Jon Hamm may have been great in Mad Men, but he’s not that great starring in a major movie like Beirut.
There are other problems with the film, notably the script, but I just didn’t buy Hamm playing a labor negotiator cum spy in Beirut. He’s playing true to form, as a middle-aged, unhappy alcoholic.It worked in Mad Men perhaps, because that TV show took place in the U.S. in the 1960s advertising world, filled with stick men playing sophisticates.
This time, though, he’s playing a true sophisticate shattered by his wife’s violent death in 1972 Lebanon, and an alcoholic ten years later with nothing to look forward to.
The movie begins with a scene of Hamm playing host to a party in Lebanon attended by his wife,the U.S. ambassador, and assorted CIA men. It’s immediately apparent that Hamm is simply mouthing platitudes in what becomes a draining and cliche-ridden script.
At the party, a 13-year-old Middle Eastern boy that Hamm and his wife are trying to adopt is serving canapes. Hamm is summoned away and soon learns that the 13-year-old is the brother of a terrorist who made his name at the Munich Olympics. Violence ensues, and the boy is kidnapped while Hamm’s wife is killed.
Ten years later, Hamm is summoned back to Lebanon to work as a negotiator. He doesn’t learn the details of his mission until he arrives there. Enter Rosamund Pike, a vision in dowdy 1980s clothing. She is a “skirt” whose purpose is to keep Hamm under control.
It turns out that Hamm is in Beirut to help his friend from the long ago party escape from kidnappers. The rest of the film is pretty predictable. Of course the 13-year-old has grown up to become a terrorist, and of course he has mixed feelings about Hamm’s character. He demands that his brother, of Munich fame, be exchanged for Hamm’s friend.

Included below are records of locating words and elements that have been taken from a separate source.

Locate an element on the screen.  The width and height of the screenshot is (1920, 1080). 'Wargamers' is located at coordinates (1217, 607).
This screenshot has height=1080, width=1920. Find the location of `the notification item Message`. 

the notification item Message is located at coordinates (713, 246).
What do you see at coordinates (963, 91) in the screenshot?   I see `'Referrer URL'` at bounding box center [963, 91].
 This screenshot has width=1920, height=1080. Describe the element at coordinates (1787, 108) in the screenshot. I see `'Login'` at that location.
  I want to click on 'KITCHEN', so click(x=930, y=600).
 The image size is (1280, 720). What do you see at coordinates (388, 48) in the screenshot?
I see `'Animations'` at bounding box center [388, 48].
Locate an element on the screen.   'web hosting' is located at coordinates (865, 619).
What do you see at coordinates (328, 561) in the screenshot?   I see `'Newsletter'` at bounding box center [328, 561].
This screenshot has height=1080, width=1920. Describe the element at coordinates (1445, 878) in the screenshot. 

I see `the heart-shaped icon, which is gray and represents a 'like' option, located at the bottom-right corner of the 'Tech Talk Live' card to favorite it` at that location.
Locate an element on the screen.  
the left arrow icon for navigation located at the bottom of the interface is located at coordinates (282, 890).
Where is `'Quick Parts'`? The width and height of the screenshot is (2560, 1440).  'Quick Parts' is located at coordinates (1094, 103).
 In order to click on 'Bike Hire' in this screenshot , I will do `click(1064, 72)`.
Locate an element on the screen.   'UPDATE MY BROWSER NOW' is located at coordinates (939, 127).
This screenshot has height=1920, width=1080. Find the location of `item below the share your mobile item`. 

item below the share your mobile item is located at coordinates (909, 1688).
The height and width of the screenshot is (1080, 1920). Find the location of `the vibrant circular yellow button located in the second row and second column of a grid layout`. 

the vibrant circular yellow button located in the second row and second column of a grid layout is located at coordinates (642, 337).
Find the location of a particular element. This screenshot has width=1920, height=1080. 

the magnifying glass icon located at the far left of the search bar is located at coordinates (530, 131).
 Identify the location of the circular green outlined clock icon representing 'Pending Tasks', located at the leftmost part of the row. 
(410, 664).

A significant portion of the film is taken up with finding the lost brother, who ends up being in the custody of the PLO.
About the only bright spot in the movie is Shea Whigham, who plays a baddie in the CIA. He of course, is outed in the end, and it all comes to a satisfactory conclusion, with Rosamund Pike going against her colleagues and saving the day. Very convenient, but the whole movie experience was a drag, one I wanted to walk out on.